After an evaluation, GNOME has moved from Bugzilla to GitLab. Learn more about GitLab.
No new issues can be reported in GNOME Bugzilla anymore.
To report an issue in a GNOME project, go to GNOME GitLab.
Do not go to GNOME Gitlab for: Bluefish, Doxygen, GnuCash, GStreamer, java-gnome, LDTP, NetworkManager, Tomboy.
Bug 313907 - Update break.c to handle new line-breaking types in Unicode 4.1
Update break.c to handle new line-breaking types in Unicode 4.1
Status: RESOLVED FIXED
Product: pango
Classification: Platform
Component: general
1.10.x
Other All
: Normal enhancement
: ---
Assigned To: pango-maint
pango-maint
Depends on: 313583
Blocks:
 
 
Reported: 2005-08-19 00:54 UTC by Behdad Esfahbod
Modified: 2005-11-05 00:40 UTC
See Also:
GNOME target: ---
GNOME version: ---


Attachments
mentioned patch (13.20 KB, patch)
2005-08-19 00:56 UTC, Behdad Esfahbod
committed Details | Review

Description Behdad Esfahbod 2005-08-19 00:54:35 UTC
I'm attaching patch for break.c to handle the new (Conjoining Jamo handling)
line-breaking types in Unicode 4.1.  The logic is exactly the same in UAX#14
(Line Breaking) and UAX#29 (Text Boundaries), so I have used the same code for
both, which is neat.

I used the testing patch in bug #97545 (by Noah Levitt) to verify that the Jamo
handling in grapheme clusters is still functioning correctly, and after fixing
the bugs, it is.

When testing with the mentioned test, I also changed the '\n' that was being
added to the end of paragraphs to a PARAGRAPH_SEPARATOR, since '\n' plays tricks
if preceded by '\r'.

After these changes, it passes all tests in GraphemeClusterBreakTest.txt of
Unicode 4.1.  (I'm working on the rest too)
Comment 1 Behdad Esfahbod 2005-08-19 00:56:05 UTC
Created attachment 50962 [details] [review]
mentioned patch

This requires the Unicode 4.1 data in glib.
Comment 2 Behdad Esfahbod 2005-10-01 12:38:45 UTC
Ok, this can be applied now, after requiring glib 2.9.  Awaiting review.
Comment 3 Matthias Clasen 2005-11-04 17:03:13 UTC
You should probably branch pango before applying this, otherwise you'll bump
the glib requirement in the middle of a stable series, which should not happen.
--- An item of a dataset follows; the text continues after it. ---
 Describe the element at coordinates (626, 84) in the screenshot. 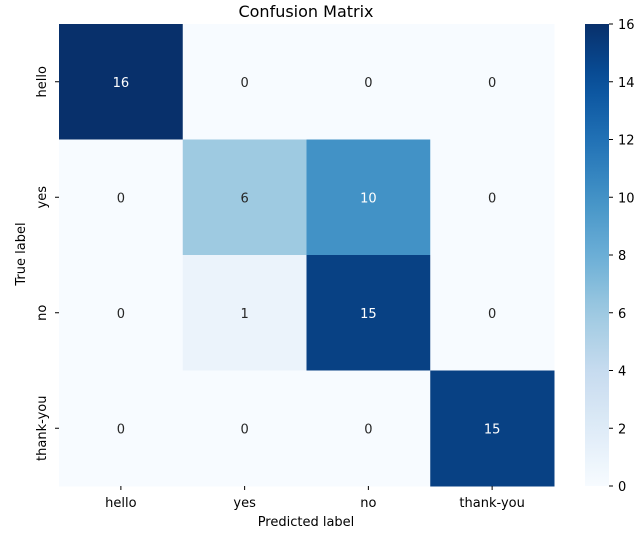

I see `colorbar-tick-label: 14` at that location.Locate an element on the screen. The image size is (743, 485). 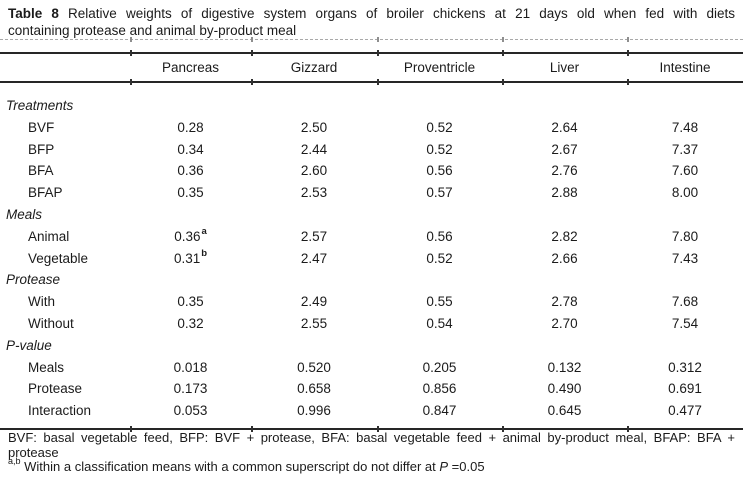
row-label: Animal is located at coordinates (49, 236).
I won't claim to understand all the break algorithm changes in the patch,
but it looks generally sane to me. One change which makes me wonder is 
the following one:

@@ -520,7 +606,7 @@
               /* This is how we fill in the last element (end position) of the
                * attr array - assume there's a newline off the end of @text.
                */
-              next_wc = '\n';
+	      next_wc = PARAGRAPH_SEPARATOR;
             }
           else
             {


Why is this ? It makes the preceding comment wrong, and it scares me a bit
if the rest of pango makes the assumption that there is a newline at the end...

I also noted that some comments in the patch refer to Unicode 4.2, you
probably want to make sure that the documentation refers to the right versions
(both in the comment, and also in the api docs).

Comment 4 Behdad Esfahbod 2005-11-04 20:14:55 UTC
Thanks Matthias.  We already have Pango 1.10 branched.  HEAD is 1.11 now.

About that change, as I wrote originally:  "When testing with the mentioned
test, I also changed the '\n' that was being added to the end of paragraphs to a
PARAGRAPH_SEPARATOR, since '\n' plays tricks
if preceded by '\r'."  The idea of adding '\n' is an internal implementation
detail of pango_default_break, to force a line break opportunity at the end of
string, but \n doesn't work if preceded by \r.  PARAGRAPH_SEPARATOR does.

I will check the docs, and apply.  Thanks.
Comment 5 Behdad Esfahbod 2005-11-05 00:40:39 UTC
2005-11-04  Behdad Esfahbod  <behdad@gnome.org>

        * pango/break.c: Update to handle new line-breaking types in the
        Unicode 4.1 UAX#14. (#313907)

        * configure.in: Bump required glib version to 2.9.0.  Needed for
        above-mentioned line-breaking types.